As your clients approach retirement, they have certain funds designated to help supplement their pension and Social Security. They may need these funds to provide income to be constant, reliable and with little or no risk of ceasing. Annuities were designed with these characteristics in mind.

Annuities have a long history. They originated in Roman times. Beethoven’s patrons left him an annuity so he could be free of income worries. Benjamin Franklin loved his birthplace, Boston, so much he left the city an annuity that continued to pay out for 200 years after his death -- until 1991, when the city cashed it in.

In recent years, annuity companies have made some significant improvements to annuities that have eliminated some of the objections some people might have had in the past.

When you “annuitize” a client’s money, you basically turn it into a pension. The clients give the money to the insurance company, which then promises to pay them a set amount each month (or year) until they die. Upon a client’s death, the company keeps any remaining “balance.” Many clients are concerned that their children will “lose out” on a substantial amount of money if they die early. This has prevented many people from taking money they have saved in their IRAs or 401(k)s and turning it into a lifetime income. Instead, they have left it in stocks and bonds and experienced the recent dramatic ups and downs of the markets.

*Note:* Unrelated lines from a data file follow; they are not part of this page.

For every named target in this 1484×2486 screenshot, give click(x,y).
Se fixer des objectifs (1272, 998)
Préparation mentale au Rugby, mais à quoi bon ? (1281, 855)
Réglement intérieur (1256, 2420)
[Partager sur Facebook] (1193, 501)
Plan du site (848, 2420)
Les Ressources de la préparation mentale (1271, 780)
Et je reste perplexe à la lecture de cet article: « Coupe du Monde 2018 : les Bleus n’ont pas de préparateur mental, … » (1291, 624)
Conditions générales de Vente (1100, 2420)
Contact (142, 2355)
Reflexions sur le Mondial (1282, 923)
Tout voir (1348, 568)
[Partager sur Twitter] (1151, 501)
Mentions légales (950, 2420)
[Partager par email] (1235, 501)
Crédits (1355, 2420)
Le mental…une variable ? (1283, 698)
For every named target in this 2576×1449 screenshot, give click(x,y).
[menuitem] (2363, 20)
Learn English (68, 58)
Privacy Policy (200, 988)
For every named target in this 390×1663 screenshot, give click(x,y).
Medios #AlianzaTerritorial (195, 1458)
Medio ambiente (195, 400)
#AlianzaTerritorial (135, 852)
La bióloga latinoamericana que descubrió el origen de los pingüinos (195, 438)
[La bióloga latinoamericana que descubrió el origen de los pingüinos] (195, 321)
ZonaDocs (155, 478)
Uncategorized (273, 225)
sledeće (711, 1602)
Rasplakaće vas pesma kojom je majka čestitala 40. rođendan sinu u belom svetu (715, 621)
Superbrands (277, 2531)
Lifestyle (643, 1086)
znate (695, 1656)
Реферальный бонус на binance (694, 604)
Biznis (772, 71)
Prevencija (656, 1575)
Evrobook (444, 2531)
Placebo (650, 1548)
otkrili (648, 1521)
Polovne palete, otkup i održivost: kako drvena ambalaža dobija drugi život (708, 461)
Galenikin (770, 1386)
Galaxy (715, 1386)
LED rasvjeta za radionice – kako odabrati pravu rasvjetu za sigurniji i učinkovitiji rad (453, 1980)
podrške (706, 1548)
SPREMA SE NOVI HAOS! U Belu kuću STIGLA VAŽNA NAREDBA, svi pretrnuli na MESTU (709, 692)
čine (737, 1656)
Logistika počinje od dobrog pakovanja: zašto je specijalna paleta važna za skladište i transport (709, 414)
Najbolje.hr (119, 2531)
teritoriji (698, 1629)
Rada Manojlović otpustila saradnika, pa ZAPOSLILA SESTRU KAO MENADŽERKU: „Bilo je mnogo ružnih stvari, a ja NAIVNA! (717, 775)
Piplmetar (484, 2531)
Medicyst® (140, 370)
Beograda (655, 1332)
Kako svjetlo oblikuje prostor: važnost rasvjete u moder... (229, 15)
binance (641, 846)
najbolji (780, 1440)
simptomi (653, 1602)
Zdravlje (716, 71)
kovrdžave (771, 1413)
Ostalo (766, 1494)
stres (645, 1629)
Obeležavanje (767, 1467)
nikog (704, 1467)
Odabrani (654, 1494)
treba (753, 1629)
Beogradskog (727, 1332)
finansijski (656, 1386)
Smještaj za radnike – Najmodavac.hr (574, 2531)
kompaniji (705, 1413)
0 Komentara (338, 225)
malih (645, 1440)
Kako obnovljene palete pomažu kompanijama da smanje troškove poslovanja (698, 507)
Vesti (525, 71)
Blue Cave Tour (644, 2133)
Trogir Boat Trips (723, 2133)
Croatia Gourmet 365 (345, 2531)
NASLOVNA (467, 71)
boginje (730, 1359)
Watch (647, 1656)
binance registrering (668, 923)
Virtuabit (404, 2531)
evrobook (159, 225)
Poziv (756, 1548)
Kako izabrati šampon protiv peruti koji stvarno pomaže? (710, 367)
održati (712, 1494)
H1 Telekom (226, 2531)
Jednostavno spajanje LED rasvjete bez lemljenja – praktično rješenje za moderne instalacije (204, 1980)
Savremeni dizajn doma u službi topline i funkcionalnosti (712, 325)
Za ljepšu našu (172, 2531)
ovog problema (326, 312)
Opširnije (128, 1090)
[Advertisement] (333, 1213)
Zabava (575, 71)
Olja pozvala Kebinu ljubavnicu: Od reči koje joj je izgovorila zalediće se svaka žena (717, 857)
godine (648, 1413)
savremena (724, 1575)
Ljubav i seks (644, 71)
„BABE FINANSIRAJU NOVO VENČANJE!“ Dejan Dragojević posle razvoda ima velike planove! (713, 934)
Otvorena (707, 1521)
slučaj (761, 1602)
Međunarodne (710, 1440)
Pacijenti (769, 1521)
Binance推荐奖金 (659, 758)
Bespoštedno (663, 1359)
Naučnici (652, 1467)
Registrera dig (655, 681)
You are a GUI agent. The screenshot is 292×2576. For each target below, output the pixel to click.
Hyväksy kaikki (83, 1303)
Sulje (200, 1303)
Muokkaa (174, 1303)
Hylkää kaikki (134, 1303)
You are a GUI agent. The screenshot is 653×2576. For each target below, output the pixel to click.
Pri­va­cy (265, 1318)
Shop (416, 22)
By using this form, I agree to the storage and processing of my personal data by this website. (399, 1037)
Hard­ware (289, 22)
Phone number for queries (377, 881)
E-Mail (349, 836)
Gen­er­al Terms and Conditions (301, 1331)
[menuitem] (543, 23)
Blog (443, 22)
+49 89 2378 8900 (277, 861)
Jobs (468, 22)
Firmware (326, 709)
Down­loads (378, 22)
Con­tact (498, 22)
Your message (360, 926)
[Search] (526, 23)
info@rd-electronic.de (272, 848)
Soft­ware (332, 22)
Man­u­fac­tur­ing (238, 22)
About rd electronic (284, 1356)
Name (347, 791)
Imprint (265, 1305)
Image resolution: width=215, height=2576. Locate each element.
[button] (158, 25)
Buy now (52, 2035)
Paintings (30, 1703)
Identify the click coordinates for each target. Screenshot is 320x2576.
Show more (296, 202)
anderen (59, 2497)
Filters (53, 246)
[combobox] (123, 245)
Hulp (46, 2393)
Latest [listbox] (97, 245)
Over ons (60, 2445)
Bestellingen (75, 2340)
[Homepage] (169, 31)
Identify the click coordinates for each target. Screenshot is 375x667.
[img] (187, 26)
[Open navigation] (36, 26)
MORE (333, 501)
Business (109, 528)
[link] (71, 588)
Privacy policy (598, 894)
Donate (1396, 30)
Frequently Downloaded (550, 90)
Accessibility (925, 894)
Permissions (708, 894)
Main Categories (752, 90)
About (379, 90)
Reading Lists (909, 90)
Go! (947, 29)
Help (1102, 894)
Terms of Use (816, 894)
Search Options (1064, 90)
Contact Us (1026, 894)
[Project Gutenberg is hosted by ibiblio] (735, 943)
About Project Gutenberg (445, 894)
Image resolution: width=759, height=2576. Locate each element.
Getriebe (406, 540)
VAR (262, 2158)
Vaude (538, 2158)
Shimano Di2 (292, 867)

That is why a few years ago, the insurance companies got smart and came up with a “hybrid” annuity. These annuities guarantee a lifetime income, but let you keep what’s left of the account.  You don’t have to “annuitize” the money. In a sense, you can “have your cake and eat it too.” These annuities have income riders that will guarantee clients an income they can’t outlive, but still allow them to leave any remaining balance to their heirs. They set up an annuity with the company, and when they start the income, the company will deduct each payment from the account. If they die early, the kids will get to keep what’s left of the money. If they live a long time and the money in their account runs out, the company will continue to pay the same income. These new hybrid annuities have much more flexibility than a traditional annuitization. Clients can choose when to start payments (each year they delay, the payment typically increases by 6% or more).  If they are receiving more income than needed, they can stop it and later restart the payments. While stopped, the balance in the account will continue to grow. At a later date, they can take what’s left of the money and move it to some other investment if the situation warrants it (subject to surrender fees in the early years).

So if your client wants to guarantee a portion of his or her retirement income but wants more flexibility than a traditional annuitization, consider one of these hybrid annuities. In most cases, the guaranteed payout may exceed 90% of what they would have received had they annuitized. This slight decrease in income may well be worth the increase in flexibility and options.

There are, however, situations where annuities shouldn’t be used. Because annuity companies are making long-term investments and are counting on having the money for several years, they usually charge a penalty if the client cashes out early or takes more than 10% in any given year. They are not good places to put money your client expects to use for a large expenditure like buying a boat or cabin; rather, they are good for money to be used to generate a steady retirement income.